┏━━

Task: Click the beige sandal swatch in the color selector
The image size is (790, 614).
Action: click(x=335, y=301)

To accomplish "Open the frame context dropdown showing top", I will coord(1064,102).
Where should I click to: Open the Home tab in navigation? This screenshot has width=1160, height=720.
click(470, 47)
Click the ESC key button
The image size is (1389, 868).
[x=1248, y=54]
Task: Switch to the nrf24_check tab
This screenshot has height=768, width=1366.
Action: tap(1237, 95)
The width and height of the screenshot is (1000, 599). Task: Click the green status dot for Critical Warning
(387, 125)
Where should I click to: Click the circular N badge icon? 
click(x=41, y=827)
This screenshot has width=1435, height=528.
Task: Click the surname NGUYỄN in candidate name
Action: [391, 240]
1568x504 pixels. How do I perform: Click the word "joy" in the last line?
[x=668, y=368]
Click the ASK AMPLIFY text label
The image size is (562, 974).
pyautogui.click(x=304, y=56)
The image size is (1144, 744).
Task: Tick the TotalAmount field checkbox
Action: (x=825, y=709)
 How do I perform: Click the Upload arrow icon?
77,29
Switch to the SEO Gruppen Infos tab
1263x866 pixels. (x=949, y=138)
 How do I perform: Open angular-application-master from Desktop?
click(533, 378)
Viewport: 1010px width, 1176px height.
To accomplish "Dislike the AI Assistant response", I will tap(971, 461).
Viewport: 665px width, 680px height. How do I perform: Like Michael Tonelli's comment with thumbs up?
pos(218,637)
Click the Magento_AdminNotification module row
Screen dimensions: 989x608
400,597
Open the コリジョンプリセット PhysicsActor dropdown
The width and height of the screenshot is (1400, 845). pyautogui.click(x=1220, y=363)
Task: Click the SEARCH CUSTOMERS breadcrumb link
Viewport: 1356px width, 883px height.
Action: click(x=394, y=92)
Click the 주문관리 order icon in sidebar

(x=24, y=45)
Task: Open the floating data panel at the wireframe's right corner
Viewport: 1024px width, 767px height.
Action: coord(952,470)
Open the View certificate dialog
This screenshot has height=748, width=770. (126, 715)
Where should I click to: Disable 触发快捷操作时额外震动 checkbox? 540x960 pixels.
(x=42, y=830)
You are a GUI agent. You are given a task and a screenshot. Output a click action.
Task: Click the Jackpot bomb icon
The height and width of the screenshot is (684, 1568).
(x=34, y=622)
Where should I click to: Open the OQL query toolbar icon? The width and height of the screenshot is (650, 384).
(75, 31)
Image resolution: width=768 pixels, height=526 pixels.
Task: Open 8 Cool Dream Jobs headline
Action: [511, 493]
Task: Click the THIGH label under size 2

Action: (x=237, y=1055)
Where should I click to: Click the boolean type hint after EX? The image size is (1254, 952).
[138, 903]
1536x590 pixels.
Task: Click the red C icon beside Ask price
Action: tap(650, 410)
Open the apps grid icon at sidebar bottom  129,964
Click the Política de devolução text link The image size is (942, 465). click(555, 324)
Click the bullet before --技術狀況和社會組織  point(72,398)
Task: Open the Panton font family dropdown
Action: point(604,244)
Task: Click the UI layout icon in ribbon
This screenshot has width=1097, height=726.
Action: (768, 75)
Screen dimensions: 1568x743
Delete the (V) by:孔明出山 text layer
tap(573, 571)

┗━━

### PROBLEM STATEMENT
The lines above should be duplicated exactly.

### TASK OUTPUT
Task: Click the beige sandal swatch in the color selector
The image size is (790, 614).
Action: click(x=335, y=301)

To accomplish "Open the frame context dropdown showing top", I will coord(1064,102).
Where should I click to: Open the Home tab in navigation? This screenshot has width=1160, height=720.
click(470, 47)
Click the ESC key button
The image size is (1389, 868).
[x=1248, y=54]
Task: Switch to the nrf24_check tab
This screenshot has height=768, width=1366.
Action: tap(1237, 95)
The width and height of the screenshot is (1000, 599). Task: Click the green status dot for Critical Warning
(387, 125)
Where should I click to: Click the circular N badge icon? 
click(x=41, y=827)
This screenshot has width=1435, height=528.
Task: Click the surname NGUYỄN in candidate name
Action: [391, 240]
1568x504 pixels. How do I perform: Click the word "joy" in the last line?
[x=668, y=368]
Click the ASK AMPLIFY text label
The image size is (562, 974).
pyautogui.click(x=304, y=56)
The image size is (1144, 744).
Task: Tick the TotalAmount field checkbox
Action: (x=825, y=709)
 How do I perform: Click the Upload arrow icon?
77,29
Switch to the SEO Gruppen Infos tab
1263x866 pixels. (x=949, y=138)
 How do I perform: Open angular-application-master from Desktop?
click(533, 378)
Viewport: 1010px width, 1176px height.
To accomplish "Dislike the AI Assistant response", I will tap(971, 461).
Viewport: 665px width, 680px height. How do I perform: Like Michael Tonelli's comment with thumbs up?
pos(218,637)
Click the Magento_AdminNotification module row
Screen dimensions: 989x608
400,597
Open the コリジョンプリセット PhysicsActor dropdown
The width and height of the screenshot is (1400, 845). pyautogui.click(x=1220, y=363)
Task: Click the SEARCH CUSTOMERS breadcrumb link
Viewport: 1356px width, 883px height.
Action: click(x=394, y=92)
Click the 주문관리 order icon in sidebar

(x=24, y=45)
Task: Open the floating data panel at the wireframe's right corner
Viewport: 1024px width, 767px height.
Action: coord(952,470)
Open the View certificate dialog
This screenshot has height=748, width=770. (126, 715)
Where should I click to: Disable 触发快捷操作时额外震动 checkbox? 540x960 pixels.
(x=42, y=830)
You are a GUI agent. You are given a task and a screenshot. Output a click action.
Task: Click the Jackpot bomb icon
The height and width of the screenshot is (684, 1568).
(x=34, y=622)
Where should I click to: Open the OQL query toolbar icon? The width and height of the screenshot is (650, 384).
(75, 31)
Image resolution: width=768 pixels, height=526 pixels.
Task: Open 8 Cool Dream Jobs headline
Action: [511, 493]
Task: Click the THIGH label under size 2

Action: (x=237, y=1055)
Where should I click to: Click the boolean type hint after EX? The image size is (1254, 952).
[138, 903]
1536x590 pixels.
Task: Click the red C icon beside Ask price
Action: tap(650, 410)
Open the apps grid icon at sidebar bottom  129,964
Click the Política de devolução text link The image size is (942, 465). click(555, 324)
Click the bullet before --技術狀況和社會組織  point(72,398)
Task: Open the Panton font family dropdown
Action: point(604,244)
Task: Click the UI layout icon in ribbon
This screenshot has width=1097, height=726.
Action: (768, 75)
Screen dimensions: 1568x743
Delete the (V) by:孔明出山 text layer
tap(573, 571)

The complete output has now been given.